This blog has been brough to you by Kait Fowlie - A student of Narrative in a Digital age, an investigator of all things post print, an avatar in a etheral world ... aren't we all?

Friday, January 22, 2010

Poems on the interwebs !- Oh, accelerated times.


"Cruising", by Ingrid Ankerson and Megan Sapnar, combines spoken word with a crazy interactive reel of black and white images of the speakers hometown. It's story about high school girl antics in "small town Wisconsin" - pink lipstick, sniffing out the street like dogs, cruising mane street in Mary Joes fathers station wagon, (told against a background of what I presume to be Spanish guitar?)

At first I couldn't really tell if my mouse had any effect on the way the image reel moved. When I got patient with this internet contraption, I realized it did - I could make the reel spin by faster or slower, move it closer or further away. It reminded me of a little video game I had when I was a kid - I could drive this little car down a track, the car would stay in the same place but I could move the track with the steering wheel. I reckon if I wanted to get super analytical about this, I would say that the electronic medium allows the viewer to manipulate the presentation of the poem, thereby showing the lack of control the speaker has over her life. (I was a teenage girl once, I had fun once, I'm hip, ok ? I know what its like to grow up in a small town and have life flash before my eyes at times.)

Anyway ...

We've come a long way since Albert Tennyson recorded his poems into a wax cylinder.

Actions to take:
(1) List the high school girl antics that the blog post names for the story in "Cruising."
(2) Transcribe the blog post between "This blog has" and "Oh, accelerated times.", inclusive.

Entries shown:

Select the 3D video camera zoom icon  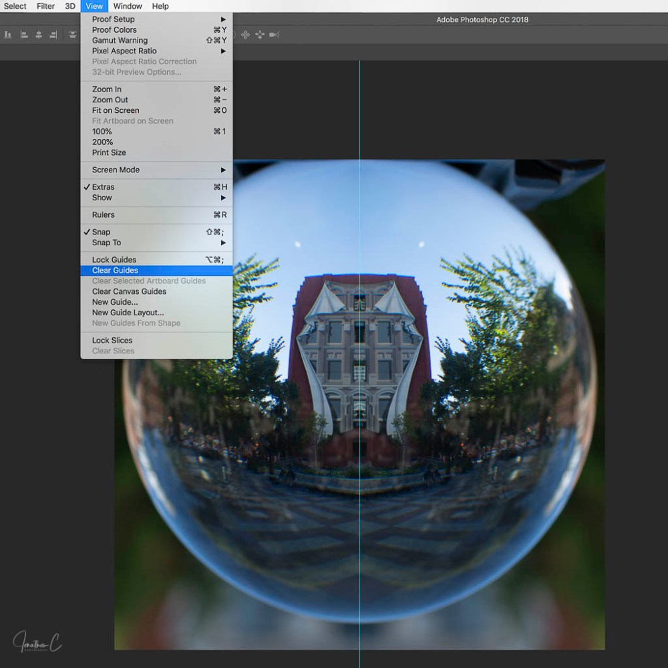(x=274, y=35)
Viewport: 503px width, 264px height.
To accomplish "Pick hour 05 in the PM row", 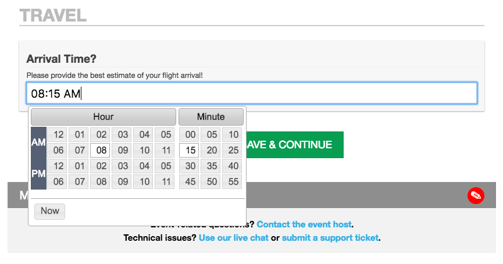I will pyautogui.click(x=166, y=166).
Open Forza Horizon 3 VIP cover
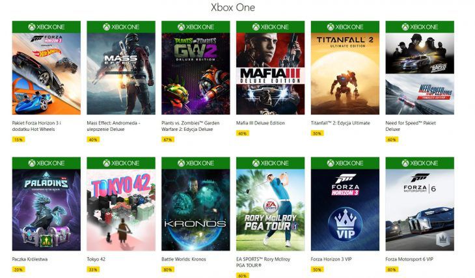475x278 pixels. pos(345,210)
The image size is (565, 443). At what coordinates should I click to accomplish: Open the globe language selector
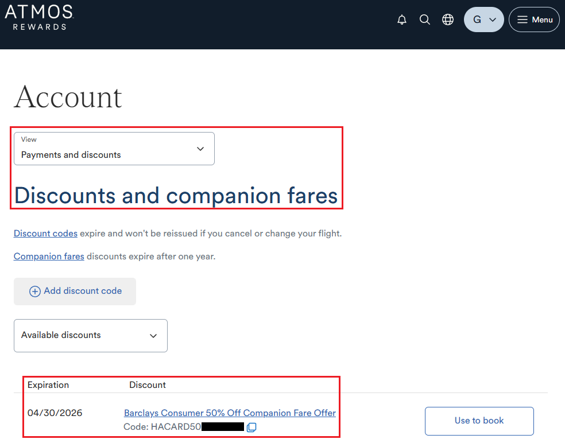coord(448,20)
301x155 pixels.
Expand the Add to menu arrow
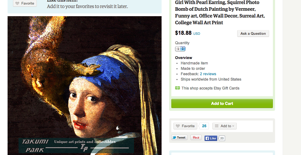tap(233, 126)
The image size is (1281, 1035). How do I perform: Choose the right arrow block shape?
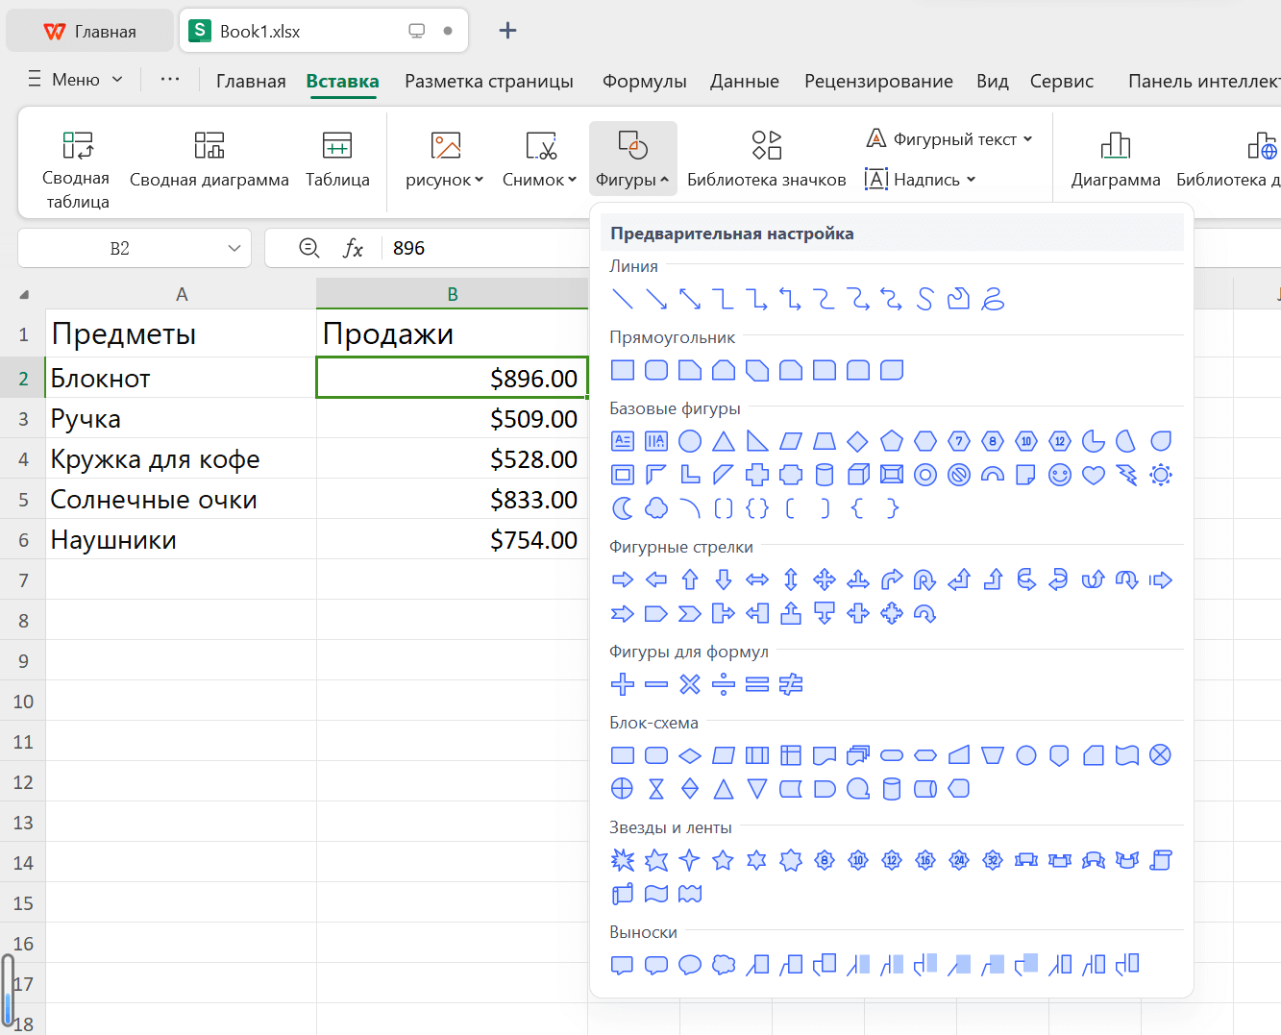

Answer list:
(1)
- pink lipstick
- sniffing out the street like dogs
- cruising mane street in Mary Joes fathers station wagon

(2)
This blog has been brough to you by Kait Fowlie - A student of Narrative in a Digital age, an investigator of all things post print, an avatar in a etheral world ... aren't we all?

Friday, January 22, 2010

Poems on the interwebs !- Oh, accelerated times.